The police said you arrived very quickly.

They said it was urgent. Are you going to arrest me for speeding?

It was important to you to get to Eleanor quickly. To be there for her.

Is that a question?

Would you disagree?

No. Wouldn’t you want to get to a friend who had lost her child?

But you didn’t know that at the time.

I knew it was urgent. That was enough.

Didn’t you ever worry about putting your friends’ needs before your own? Leaving work at their slightest call, getting embroiled in their squabbles?

Not at all. They needed me. It’s what any good friend would do.

At your age? Some would say they are adults now, old enough to take care of themselves …

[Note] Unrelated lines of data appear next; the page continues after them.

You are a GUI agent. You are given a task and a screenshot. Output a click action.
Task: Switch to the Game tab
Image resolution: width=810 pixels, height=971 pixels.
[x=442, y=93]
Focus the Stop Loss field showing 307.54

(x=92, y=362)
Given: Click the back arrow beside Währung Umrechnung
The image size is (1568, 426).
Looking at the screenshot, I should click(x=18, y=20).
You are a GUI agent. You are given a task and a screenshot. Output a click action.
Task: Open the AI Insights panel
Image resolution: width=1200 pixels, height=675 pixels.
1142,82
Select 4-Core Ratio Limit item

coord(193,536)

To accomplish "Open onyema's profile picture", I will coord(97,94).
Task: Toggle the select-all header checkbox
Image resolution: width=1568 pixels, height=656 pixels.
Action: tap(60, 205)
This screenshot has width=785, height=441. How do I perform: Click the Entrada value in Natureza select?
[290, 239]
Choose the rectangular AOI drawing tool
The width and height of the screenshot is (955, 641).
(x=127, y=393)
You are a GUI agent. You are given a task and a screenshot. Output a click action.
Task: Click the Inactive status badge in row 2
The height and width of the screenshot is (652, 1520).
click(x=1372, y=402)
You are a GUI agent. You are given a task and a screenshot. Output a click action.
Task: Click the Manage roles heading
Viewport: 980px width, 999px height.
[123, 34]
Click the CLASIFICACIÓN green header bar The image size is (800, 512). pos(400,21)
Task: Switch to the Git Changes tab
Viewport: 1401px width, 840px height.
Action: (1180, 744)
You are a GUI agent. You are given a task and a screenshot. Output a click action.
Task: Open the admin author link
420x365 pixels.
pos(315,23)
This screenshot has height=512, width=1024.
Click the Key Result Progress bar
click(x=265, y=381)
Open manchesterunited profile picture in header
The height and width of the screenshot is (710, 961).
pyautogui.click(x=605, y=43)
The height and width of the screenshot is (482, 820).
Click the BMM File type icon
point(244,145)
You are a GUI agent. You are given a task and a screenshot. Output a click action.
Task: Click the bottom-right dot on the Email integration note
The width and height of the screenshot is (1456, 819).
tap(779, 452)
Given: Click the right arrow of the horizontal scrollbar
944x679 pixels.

Well they aren’t. They needed me.

And now? Do they need you now?

I think we’re done for today.

36

From my vantage point behind the large tree outside the gates I watched Eleanor’s car enter the school. I waited as it came to a stop in its usual spot and watched Eleanor climb out. Toby got out of the front passenger side, then hauled his project out, nearly letting it topple to the ground under its own weight. I’d considered moving it close to the log burner in their front room when I’d spied it through the window last night, letting the heat melt the plastic tubes and rendering the hours they had spent on it useless, but I was glad I hadn’t now. Toby’s disappointment at his mother’s carelessness would have been nothing compared to Eleanor’s confusion at losing her car, the panic I could imagine in her eyes when she returned with the baby to find they had no way of getting home. But it turned out better than I could have imagined. Because when Eleanor left the car to help Toby carry the project into the school, she gave a furtive look around before locking the car door with Noah still inside.